Montane woodland and scrub at c600-900m
I could barely get to sleep the night before this trip! The chance to see Orcas anywhere is great, but to see them in the spectacular surroundings of Arctic Norway was just too exciting. We met our guides for the day down at Tromso harbour, as the first hint of light was starting to show in the leaden sky. I chose the boat trip with Brim Explorer because their vessel is a hybrid catamaran, meaning they switch to electric power when in the area where the whales are, to reduce disturbance. They also have a marine biologist on board who ensures the clients learn a lot about cetaceans and also makes sure we do not disturb the animals at all. I was very impressed with the way they operated the trip, not least because you could get a pint on board!
We headed northeast towards Skjervoy, but came across a pod of Orcas off Russelv, so didn't go quite so far. Due to the chilly, wet weather, most clients stayed inside for the whole time, so we had lots of space to share on the multiple decks, with the other dozen brave souls. I think some of those inside may have looked up from their smartphones and lattes to see the Orcas out of the window!
The Orca pod included a female identifiable by the parallel black scars on her grey saddle, as NKW-162 and hopefully the Norwegian Orca Survey will confirm some info about her and the rest of the pod.

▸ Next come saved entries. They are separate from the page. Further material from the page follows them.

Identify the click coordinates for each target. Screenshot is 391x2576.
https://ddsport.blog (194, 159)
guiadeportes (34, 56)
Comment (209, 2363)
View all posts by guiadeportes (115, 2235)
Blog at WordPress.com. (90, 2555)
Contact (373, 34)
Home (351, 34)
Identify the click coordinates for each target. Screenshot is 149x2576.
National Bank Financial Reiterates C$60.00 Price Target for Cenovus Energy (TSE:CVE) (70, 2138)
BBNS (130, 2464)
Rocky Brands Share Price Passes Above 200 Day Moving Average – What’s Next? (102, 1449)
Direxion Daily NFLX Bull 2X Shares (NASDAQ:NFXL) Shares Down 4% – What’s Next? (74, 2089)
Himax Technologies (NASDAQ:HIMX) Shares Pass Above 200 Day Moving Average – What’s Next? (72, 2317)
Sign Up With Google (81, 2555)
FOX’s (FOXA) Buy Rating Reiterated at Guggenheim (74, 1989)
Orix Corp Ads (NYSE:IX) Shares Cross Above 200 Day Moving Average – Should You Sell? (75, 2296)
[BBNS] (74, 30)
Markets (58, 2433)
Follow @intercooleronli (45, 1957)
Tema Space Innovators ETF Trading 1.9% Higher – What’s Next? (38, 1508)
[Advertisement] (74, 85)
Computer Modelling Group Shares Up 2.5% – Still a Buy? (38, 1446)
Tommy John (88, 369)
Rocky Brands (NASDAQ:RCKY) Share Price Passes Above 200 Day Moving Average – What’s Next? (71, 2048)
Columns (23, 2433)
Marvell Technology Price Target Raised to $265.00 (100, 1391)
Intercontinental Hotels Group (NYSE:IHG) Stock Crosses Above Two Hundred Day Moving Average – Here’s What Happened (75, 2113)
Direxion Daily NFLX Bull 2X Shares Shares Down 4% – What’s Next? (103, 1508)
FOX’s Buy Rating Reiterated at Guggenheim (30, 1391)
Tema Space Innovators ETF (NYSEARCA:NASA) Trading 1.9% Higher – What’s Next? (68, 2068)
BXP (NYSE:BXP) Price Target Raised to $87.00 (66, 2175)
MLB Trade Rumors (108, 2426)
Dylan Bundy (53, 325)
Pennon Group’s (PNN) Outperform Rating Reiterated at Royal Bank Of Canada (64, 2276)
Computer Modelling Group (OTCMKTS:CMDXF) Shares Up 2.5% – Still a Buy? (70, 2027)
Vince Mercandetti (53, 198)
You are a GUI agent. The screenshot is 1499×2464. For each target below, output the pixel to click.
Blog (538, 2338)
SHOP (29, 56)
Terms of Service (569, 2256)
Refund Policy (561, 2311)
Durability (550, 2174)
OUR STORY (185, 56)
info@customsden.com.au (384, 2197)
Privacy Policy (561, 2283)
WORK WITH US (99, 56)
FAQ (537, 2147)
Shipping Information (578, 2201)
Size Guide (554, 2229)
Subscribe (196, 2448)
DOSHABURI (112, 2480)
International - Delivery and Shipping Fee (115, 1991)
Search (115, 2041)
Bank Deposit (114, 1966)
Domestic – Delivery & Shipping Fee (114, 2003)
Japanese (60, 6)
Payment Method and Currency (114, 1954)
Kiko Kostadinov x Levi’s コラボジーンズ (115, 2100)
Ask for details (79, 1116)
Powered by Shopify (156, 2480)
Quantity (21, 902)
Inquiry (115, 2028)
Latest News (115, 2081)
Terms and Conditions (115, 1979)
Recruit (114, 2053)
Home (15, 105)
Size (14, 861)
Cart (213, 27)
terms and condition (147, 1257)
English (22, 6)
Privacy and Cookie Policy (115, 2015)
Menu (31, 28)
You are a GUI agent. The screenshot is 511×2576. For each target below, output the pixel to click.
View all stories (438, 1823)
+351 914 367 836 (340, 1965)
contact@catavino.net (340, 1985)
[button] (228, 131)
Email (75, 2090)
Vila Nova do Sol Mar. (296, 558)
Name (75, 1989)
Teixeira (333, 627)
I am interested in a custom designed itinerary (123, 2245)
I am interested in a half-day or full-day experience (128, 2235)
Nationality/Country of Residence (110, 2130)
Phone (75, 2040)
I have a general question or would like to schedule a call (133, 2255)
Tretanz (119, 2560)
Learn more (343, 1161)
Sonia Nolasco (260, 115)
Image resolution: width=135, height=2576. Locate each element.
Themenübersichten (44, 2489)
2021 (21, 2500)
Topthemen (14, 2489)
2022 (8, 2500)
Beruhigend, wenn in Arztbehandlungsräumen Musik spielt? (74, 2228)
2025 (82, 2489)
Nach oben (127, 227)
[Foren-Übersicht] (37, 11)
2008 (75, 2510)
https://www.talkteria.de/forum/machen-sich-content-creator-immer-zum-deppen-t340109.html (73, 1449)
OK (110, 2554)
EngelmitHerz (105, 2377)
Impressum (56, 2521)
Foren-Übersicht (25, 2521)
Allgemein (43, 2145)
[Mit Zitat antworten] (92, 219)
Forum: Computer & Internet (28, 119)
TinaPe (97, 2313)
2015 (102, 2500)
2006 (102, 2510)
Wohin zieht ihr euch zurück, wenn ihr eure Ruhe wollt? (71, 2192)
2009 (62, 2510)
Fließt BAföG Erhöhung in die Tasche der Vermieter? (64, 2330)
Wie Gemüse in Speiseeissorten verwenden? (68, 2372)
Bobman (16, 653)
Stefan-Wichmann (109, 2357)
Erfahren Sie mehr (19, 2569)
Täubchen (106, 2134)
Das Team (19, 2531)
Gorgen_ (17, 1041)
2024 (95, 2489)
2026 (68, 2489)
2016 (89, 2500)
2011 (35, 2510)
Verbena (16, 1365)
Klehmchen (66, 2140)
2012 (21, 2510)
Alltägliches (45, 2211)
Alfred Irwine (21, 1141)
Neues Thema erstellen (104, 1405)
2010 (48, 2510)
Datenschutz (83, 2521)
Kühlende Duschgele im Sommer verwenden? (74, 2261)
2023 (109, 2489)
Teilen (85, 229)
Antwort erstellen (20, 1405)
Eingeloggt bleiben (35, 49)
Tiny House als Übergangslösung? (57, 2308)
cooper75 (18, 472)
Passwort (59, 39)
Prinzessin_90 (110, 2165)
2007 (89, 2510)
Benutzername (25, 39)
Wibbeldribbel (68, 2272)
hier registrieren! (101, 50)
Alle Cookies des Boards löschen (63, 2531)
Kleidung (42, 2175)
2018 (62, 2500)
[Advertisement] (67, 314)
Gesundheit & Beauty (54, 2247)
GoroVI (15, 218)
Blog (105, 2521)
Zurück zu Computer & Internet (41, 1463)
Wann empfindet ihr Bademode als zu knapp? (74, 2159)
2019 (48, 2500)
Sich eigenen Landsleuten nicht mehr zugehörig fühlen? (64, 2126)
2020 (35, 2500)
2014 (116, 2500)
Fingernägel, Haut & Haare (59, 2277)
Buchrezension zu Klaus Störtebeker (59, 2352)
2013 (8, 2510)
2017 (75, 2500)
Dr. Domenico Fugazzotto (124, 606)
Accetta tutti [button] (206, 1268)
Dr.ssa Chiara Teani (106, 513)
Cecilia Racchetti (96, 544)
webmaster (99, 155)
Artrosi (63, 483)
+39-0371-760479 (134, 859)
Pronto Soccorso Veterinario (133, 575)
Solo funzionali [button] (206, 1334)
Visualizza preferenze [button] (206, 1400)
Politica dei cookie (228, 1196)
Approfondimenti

Her saddle complete with scars:
The pod were hanging out in the fjord, feeding on Herring, and they approached very close to check us out a couple of times, giving breathtaking views. It was pretty emotional as always, seeing these incredible, beautiful animals so close, in such stunning surroundings. Fortunately, the rain and icy wind hid my tears! I had forgotten how conspicuous Orca blows are and also how it is quite noisy- being audible at quite a distance, even in breezy conditions.
The pod contained a large adult male with a collossal two metre tall dorsal fin, which came slowly out of the water like a triangular periscope. He was usually accompanied by a younger male with a smaller, though still impressive fin. There were three or so adult females too, including the one we identified, plus some immatures and a calf, maybe a couple of years old.
There were good numbers of Little Auks feeding in the area too which were scattered by the surfacing Orcas. You can just about see them in the videos.
The Orcas hung out for about 90 minutes before they drifted away. The light was starting to fail, so we headed back to Tromso.
Minke Whale hunting is still a thing in Norway, so it is good to come here to watch whales. We told as many people as we could why we had come, but it was heart-breaking to see whale meat products for sale in some of the tourist shops in the city. It was dreadful to think that people who go out on these whale-watching trips may then go and buy a whale meat sausage, without thinking about the consequences of their actions.
To watch a compilation of Orca videos I filmed on the trip, click here.
It seemed apt to celebrate our Orcas with a pint from Brim's bar as we sailed home!
Our last day was spent walking round the north end of Tromso island, looking for birds. We added a few species to our small list, including Northern Treecreeper, Goldcrest, Blue Tit and Black Guillemot (sadly not Mandt's!). Soon, darkness descended again and our trip came to an end.
Tromso, on a dreary afternoon.
Above- drake Common Eider. Most of the Eiders we saw close were not borealis, to our surprise. Below, a bunch of Long-tailed Ducks in Tromso harbour.